Regarding ensuring a perfect seal between the inlet and outlet openings through the sliding shoes are provided by the construction of the U-shaped sliding shoes made from sheet metal also make an important contribution, than you can give the sliding shoes sufficient flexibility so that the Slide shoe leg through the prevailing within the relevant rotor slot Pressure can be spread slightly when the sliding shoe leaves the outlet opening, whereby the sealing play between the glide shoe legs and the runner slot during the passage of each sliding shoe on the sealing arch can be reduced in size. In addition, since the sliding shoes according to the invention compared to the massive sliding blocks or wings that have been used up to now a relatively small amount Own weight results in a significant reduction in the wear and tear of the Centrifugal forces contributing to the pump bore.

In Fig. 6 and 7 is a modified embodiment of a sliding shoe shown, in which the front leg of each sliding shoe instead of a radial one Slot 72 according to FIG. 4 is provided with a cutout 75. With this alternative Form of embodiment, the cutout 75 extends preferably up to the contact surface of the sliding shoe, as can be seen from Fig. 6, so that a "Scoop" occurs to fill the cutout as the inlet arches pass through will. In this embodiment of the sliding shoe, a tangential seal is used between the pump rotor and the pump bore-worked.

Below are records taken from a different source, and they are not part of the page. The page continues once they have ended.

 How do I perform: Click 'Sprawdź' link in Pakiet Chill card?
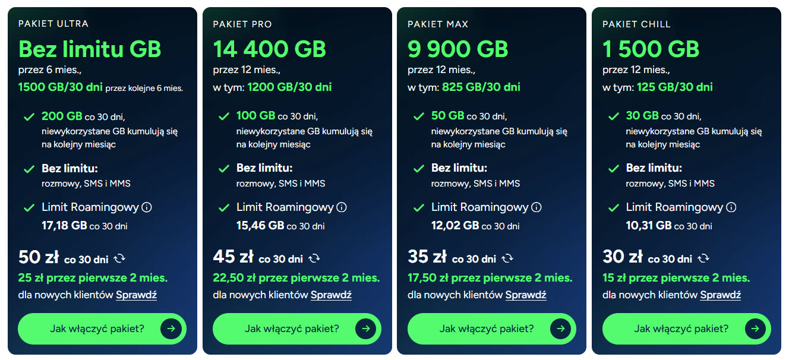coord(720,295)
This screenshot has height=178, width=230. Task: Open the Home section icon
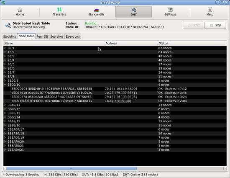(20, 10)
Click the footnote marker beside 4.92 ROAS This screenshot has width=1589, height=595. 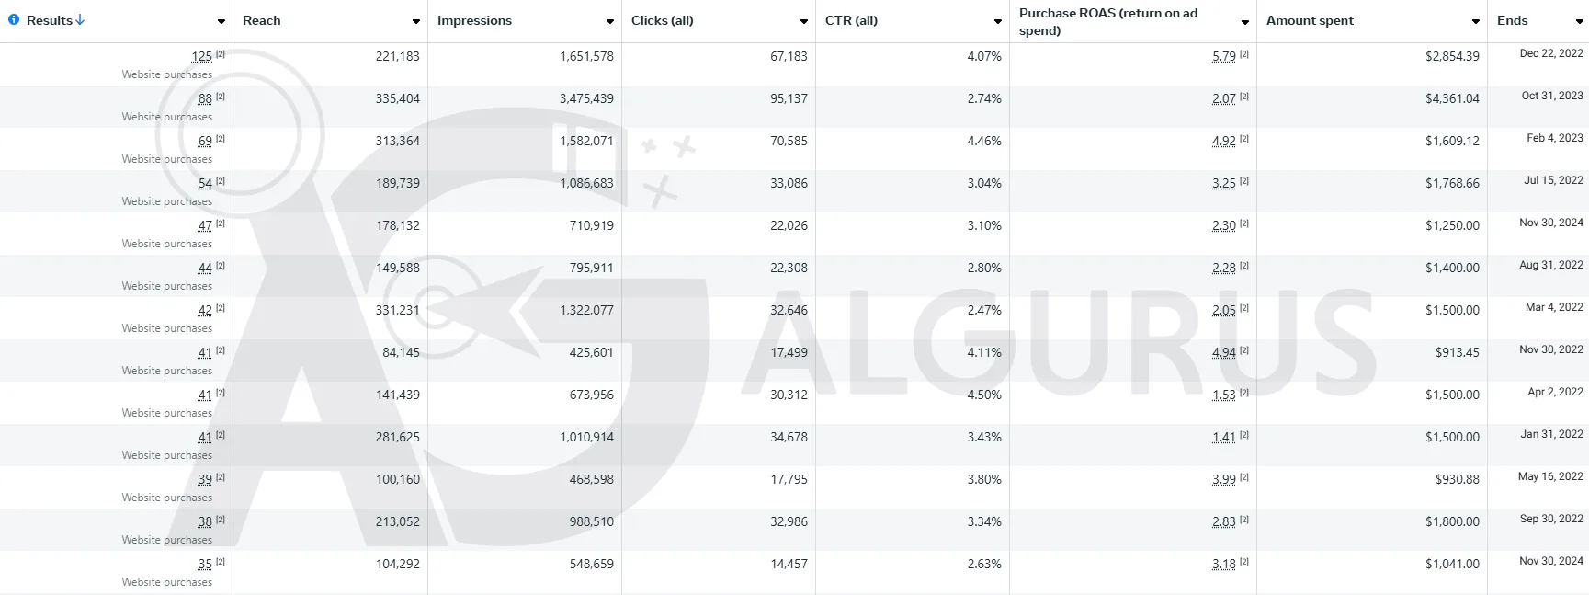pyautogui.click(x=1244, y=139)
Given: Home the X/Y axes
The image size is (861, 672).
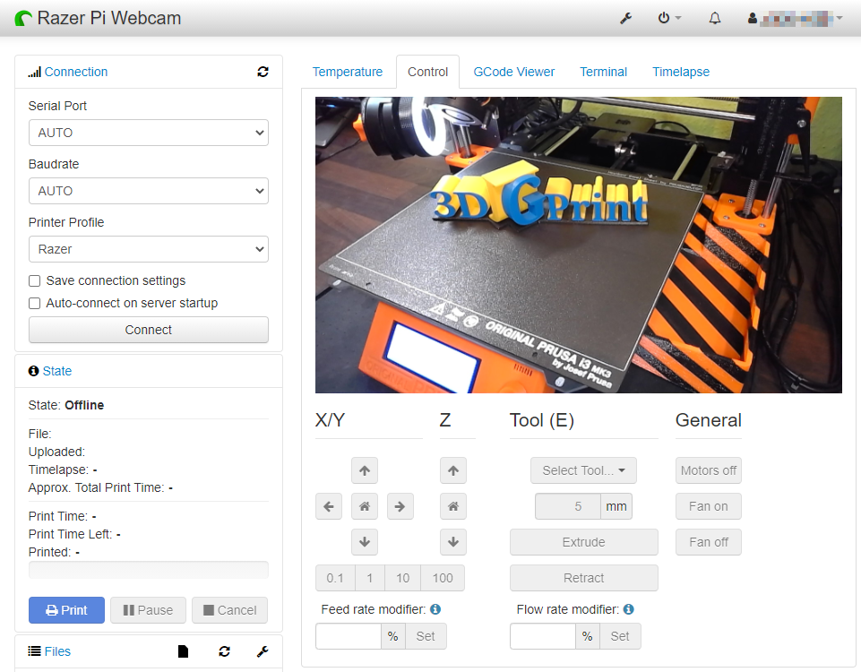Looking at the screenshot, I should pos(364,506).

To ensure low-noise operation of the pressure relief valve, is the ball return valve 61 according to FIG. 2 with a disc-shaped piston 80 provided, the one with close. .Socket near the valve ball seat in the cylindrical Bore is inserted, the edge of the disc-shaped piston with flats or grooves are provided to increase the speed with which the valve ball after the Opening the valve returns to its seat, limiting and regulating $ u. The , surrounding the disc-shaped calving with little room for maneuver drilling has a limited depth in order to allow a substantially unimpeded outflow allow when the ball is lifted from its seat so that the piston or the disc only limits the speed at which the ball hits its The seat returns to dampen the "swaying" and the noisy work of the pressure relief valve would contribute.

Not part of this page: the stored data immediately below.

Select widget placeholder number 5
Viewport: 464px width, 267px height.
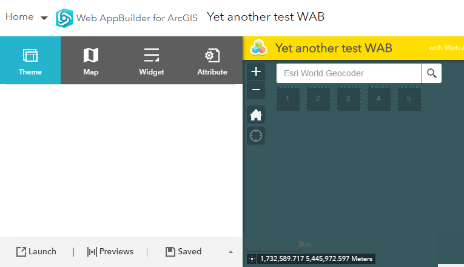point(409,99)
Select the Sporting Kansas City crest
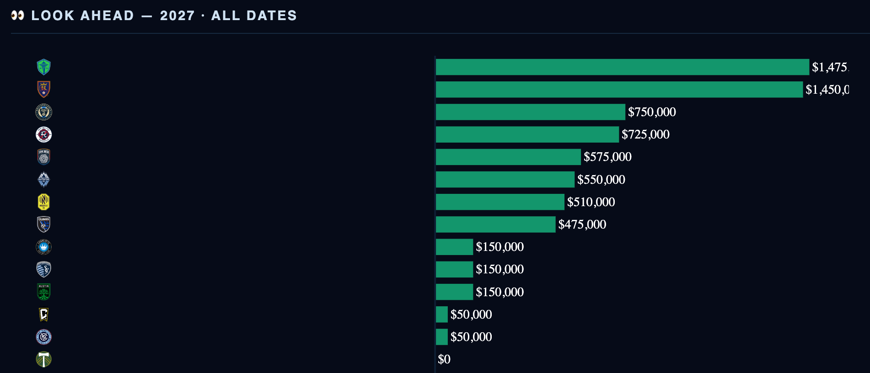Viewport: 870px width, 373px height. point(43,269)
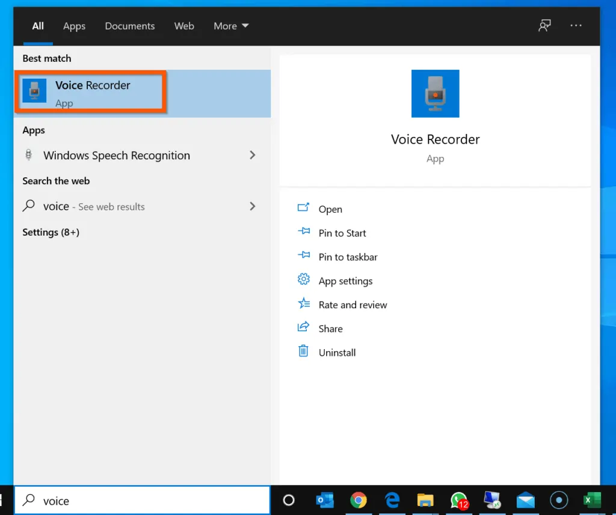The width and height of the screenshot is (616, 515).
Task: Switch to the Documents tab
Action: tap(129, 26)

In the embodiment of the invention shown in Fig. 8 , the pump unit comprises a central main housing with a transverse bore 10a in which a cylindrical pump rotor D works, and with a cylindrical longitudinal bore 11a in which the spool E of a valve can move in the axial direction .

The movement of the spool E in the bore 11a is in the a direction limited by a valve plug 21a, which prevents movement after is secured externally by a locking pin 22a - and for the purpose of sealing carries an O-ring 23a while the spool moves in the opposite direction Direction is limited by the inner end of an outlet fitting 24a, the screwed into an enlarged end portion of the bore 11a and with the help of a Metal disk 25a is sealed against oil penetration. Inside the connector 24a is supported by a spring 26a, which is provided with a recess end of the Piston slide E presses against valve plug 21a.

A pump inlet channel arranged centrally on one side of the pump bore 10a 28a is in communication with a source of fluid via an inlet port 29a and a Channel 30a in Link; the channel 30a intersects the valve bore 11a above the penetration line 31a between the inlet channel 28a and the valve bore. A thinner section 32a of the piston slide E between the annular webs 33a and 34a provide a permanent connection between the oil source and the inlet -__ channel 28a between the end points of the stroke length of the piston valve between the Valve plug 21a and the outlet connection 24a.

According to FIG. 8, the pump rotor D is provided with a plurality of rectangular slots 35a provided, extending over the entire length of the runner between the opposite one another arranged housing parts extend, and within each slot 35a is loose a slide shoe 36a is arranged, which is radially outward by two compression springs 37a is biased; the compression springs are located near the ends of the sliding shoe in question and are supported in recesses in the runner and the sliding block.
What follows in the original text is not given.